Your task> Restate word for word every line from the top of the data below down through the line that holds "Given: Open the Bitmaps menu".

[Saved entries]
• • • •

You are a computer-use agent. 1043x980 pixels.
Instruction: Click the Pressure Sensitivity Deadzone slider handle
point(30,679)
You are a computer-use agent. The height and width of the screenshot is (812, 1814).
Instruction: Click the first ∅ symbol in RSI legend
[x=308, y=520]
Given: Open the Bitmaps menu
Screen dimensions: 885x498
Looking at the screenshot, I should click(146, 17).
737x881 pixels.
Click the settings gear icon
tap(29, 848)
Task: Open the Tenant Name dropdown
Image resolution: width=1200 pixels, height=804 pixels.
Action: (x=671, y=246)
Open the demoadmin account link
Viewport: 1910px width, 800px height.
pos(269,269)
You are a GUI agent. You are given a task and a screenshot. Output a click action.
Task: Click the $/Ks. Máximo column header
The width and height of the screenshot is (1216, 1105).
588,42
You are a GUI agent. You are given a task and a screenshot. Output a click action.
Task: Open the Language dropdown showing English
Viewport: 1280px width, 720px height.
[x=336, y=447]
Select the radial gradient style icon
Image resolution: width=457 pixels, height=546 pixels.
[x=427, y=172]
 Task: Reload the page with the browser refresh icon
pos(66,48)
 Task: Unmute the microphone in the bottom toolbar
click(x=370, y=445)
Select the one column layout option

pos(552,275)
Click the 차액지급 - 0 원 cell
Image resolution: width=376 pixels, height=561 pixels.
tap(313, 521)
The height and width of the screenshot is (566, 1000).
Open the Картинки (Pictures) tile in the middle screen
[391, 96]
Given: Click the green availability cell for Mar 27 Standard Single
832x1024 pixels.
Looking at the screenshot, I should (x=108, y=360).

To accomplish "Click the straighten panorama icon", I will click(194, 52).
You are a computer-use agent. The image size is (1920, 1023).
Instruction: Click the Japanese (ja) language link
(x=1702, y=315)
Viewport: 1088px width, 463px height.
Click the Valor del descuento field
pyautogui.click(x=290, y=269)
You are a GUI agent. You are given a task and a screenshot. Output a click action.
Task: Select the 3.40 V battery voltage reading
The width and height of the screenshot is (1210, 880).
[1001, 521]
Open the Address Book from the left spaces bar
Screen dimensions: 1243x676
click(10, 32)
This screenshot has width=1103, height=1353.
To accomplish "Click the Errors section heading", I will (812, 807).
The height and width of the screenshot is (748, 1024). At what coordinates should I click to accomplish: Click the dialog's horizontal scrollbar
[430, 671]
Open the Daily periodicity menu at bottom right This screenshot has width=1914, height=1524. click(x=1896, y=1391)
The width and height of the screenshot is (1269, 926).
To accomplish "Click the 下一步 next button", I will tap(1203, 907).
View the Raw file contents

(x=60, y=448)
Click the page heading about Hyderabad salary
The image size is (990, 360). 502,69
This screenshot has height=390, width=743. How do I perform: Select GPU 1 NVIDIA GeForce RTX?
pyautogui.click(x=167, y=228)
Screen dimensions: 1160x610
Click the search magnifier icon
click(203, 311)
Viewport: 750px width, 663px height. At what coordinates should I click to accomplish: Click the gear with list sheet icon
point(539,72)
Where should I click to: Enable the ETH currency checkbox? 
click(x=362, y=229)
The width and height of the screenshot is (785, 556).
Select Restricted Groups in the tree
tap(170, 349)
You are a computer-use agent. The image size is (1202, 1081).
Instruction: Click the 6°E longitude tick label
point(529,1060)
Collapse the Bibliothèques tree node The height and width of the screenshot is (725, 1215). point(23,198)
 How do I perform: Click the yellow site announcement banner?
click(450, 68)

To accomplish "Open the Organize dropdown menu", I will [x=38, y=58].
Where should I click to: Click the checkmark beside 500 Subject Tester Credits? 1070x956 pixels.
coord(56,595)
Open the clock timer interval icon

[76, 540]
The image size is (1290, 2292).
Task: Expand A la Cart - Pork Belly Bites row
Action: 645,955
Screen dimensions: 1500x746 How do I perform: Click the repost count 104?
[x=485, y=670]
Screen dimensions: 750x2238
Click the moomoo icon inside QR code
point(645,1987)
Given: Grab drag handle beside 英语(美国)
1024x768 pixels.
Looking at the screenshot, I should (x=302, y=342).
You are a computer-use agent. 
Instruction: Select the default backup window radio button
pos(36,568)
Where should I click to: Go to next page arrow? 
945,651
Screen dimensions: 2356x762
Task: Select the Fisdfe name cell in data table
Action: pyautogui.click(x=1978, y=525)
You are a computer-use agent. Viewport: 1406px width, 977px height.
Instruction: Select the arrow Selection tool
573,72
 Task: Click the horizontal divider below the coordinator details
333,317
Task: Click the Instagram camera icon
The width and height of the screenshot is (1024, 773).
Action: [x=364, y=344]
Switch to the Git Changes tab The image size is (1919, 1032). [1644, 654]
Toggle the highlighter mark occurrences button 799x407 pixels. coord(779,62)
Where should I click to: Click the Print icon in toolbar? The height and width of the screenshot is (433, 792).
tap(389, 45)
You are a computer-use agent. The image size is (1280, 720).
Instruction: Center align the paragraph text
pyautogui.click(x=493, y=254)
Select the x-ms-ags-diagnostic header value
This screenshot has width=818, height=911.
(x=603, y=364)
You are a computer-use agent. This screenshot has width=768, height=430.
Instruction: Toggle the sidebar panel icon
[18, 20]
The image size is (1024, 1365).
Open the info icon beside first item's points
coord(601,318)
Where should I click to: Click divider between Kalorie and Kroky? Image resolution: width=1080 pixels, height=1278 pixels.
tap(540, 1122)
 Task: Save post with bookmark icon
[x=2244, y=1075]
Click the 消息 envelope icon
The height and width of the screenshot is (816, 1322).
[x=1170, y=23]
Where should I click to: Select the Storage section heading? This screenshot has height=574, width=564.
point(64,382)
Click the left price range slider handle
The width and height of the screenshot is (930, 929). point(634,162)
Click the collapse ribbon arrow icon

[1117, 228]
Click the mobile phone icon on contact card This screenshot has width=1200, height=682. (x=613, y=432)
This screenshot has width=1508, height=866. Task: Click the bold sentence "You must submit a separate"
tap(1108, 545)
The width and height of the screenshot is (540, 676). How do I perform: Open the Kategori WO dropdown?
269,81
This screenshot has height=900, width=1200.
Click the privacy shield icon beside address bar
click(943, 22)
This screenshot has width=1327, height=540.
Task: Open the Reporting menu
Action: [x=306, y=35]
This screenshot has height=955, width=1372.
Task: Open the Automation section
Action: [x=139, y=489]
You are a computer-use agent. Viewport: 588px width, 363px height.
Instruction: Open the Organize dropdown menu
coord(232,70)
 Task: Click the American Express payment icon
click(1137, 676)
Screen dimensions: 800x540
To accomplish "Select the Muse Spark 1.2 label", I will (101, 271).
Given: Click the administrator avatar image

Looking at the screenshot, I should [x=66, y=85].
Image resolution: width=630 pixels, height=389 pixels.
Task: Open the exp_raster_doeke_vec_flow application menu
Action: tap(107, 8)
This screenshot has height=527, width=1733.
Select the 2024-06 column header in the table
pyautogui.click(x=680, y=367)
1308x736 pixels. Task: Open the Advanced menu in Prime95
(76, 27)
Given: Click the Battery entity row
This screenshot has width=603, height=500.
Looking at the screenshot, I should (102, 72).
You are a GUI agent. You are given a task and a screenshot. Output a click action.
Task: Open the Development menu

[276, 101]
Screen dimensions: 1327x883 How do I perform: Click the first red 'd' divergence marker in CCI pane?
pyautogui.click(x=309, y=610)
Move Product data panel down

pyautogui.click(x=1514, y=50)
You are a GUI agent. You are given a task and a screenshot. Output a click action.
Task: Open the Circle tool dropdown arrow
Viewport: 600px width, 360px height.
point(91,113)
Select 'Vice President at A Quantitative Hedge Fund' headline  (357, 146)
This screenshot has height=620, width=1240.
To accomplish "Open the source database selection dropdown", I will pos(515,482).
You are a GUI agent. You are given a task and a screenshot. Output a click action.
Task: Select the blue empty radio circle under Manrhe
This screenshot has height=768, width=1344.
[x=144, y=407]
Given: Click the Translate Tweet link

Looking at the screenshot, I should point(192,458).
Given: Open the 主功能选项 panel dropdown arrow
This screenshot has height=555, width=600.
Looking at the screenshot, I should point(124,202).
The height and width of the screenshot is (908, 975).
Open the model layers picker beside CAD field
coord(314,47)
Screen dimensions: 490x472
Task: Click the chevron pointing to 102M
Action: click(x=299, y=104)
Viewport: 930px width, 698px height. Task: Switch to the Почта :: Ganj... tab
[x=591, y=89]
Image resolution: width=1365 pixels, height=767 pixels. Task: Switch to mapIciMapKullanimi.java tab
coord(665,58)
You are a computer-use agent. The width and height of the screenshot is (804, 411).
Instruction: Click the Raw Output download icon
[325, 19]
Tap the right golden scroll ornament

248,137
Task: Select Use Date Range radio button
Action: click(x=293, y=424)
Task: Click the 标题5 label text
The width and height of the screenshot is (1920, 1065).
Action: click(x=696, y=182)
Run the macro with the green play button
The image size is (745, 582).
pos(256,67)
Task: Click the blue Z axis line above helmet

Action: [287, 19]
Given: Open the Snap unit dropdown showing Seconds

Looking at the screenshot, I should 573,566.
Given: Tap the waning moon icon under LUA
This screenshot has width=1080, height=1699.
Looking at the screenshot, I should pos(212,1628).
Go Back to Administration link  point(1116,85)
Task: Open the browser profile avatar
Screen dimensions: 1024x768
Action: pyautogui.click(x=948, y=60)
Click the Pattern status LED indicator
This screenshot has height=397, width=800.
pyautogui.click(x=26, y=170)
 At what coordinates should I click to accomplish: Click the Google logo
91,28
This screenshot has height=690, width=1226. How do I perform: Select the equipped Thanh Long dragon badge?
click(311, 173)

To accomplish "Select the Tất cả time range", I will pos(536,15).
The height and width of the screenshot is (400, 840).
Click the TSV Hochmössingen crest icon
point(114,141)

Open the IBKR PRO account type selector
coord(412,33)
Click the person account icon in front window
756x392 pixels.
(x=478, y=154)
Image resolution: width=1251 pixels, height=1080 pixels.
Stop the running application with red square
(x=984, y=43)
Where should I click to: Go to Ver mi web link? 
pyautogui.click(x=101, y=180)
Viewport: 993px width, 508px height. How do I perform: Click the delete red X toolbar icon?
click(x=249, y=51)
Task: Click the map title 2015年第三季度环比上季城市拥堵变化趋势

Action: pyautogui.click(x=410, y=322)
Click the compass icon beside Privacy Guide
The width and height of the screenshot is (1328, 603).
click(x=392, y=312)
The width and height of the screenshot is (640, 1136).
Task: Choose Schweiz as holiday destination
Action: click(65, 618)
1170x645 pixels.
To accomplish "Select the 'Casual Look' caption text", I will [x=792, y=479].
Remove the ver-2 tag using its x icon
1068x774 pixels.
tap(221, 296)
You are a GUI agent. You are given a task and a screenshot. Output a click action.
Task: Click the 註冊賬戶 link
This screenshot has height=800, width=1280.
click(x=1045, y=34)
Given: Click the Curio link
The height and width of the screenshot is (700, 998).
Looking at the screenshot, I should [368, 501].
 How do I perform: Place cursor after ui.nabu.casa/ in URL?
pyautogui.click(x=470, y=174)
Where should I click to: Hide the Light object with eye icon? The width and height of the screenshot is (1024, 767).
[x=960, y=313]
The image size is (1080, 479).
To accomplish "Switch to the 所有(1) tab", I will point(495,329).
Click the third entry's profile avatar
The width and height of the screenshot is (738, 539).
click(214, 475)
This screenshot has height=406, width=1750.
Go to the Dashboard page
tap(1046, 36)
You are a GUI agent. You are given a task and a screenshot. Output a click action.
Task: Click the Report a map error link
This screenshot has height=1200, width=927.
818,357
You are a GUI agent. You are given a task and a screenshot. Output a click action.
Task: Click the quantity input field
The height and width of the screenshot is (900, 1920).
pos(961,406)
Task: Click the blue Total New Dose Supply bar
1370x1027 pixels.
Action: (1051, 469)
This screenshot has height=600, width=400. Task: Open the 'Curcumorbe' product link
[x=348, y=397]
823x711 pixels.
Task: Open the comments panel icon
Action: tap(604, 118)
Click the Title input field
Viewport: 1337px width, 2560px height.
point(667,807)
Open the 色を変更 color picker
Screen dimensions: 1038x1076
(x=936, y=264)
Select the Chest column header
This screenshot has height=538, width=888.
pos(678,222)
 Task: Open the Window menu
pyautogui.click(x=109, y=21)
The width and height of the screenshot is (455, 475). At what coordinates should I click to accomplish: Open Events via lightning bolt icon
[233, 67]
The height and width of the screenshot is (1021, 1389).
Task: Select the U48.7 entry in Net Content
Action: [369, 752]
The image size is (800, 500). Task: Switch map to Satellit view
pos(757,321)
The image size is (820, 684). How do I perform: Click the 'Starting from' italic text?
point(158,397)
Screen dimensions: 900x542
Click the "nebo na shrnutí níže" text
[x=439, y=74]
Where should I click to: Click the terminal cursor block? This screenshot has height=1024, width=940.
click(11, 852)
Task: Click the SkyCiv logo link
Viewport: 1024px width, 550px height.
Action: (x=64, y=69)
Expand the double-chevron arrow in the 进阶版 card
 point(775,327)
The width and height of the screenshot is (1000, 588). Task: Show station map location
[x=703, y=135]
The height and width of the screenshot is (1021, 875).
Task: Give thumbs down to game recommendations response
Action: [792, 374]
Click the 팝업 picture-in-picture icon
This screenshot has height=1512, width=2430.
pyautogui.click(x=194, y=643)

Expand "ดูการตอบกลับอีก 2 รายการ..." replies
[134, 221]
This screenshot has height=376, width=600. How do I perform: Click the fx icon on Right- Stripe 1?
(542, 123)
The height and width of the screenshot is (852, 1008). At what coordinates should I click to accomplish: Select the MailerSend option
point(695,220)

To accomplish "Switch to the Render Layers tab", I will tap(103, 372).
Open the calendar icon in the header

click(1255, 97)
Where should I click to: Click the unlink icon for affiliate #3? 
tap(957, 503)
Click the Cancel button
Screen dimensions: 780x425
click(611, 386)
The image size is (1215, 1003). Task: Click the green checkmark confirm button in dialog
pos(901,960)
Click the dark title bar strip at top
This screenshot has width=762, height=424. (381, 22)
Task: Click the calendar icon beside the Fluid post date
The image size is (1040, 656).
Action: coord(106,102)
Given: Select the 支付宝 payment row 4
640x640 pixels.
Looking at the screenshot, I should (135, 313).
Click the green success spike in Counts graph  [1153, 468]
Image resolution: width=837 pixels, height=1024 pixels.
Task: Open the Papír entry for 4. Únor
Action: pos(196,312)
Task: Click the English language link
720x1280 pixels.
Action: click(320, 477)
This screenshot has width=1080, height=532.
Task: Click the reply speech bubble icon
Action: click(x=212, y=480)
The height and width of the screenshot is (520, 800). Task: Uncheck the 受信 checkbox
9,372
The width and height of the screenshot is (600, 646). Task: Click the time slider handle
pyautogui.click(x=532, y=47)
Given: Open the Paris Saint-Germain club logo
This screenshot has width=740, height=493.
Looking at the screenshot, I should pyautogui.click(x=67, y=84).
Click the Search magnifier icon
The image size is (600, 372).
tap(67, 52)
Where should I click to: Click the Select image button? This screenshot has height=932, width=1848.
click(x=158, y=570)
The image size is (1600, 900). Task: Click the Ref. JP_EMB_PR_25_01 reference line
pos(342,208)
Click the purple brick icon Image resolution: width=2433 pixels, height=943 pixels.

• • • •

Response>
You are a computer-use agent. 1043x980 pixels.
Instruction: Click the Pressure Sensitivity Deadzone slider handle
point(30,679)
You are a computer-use agent. The height and width of the screenshot is (812, 1814).
Instruction: Click the first ∅ symbol in RSI legend
[x=308, y=520]
Given: Open the Bitmaps menu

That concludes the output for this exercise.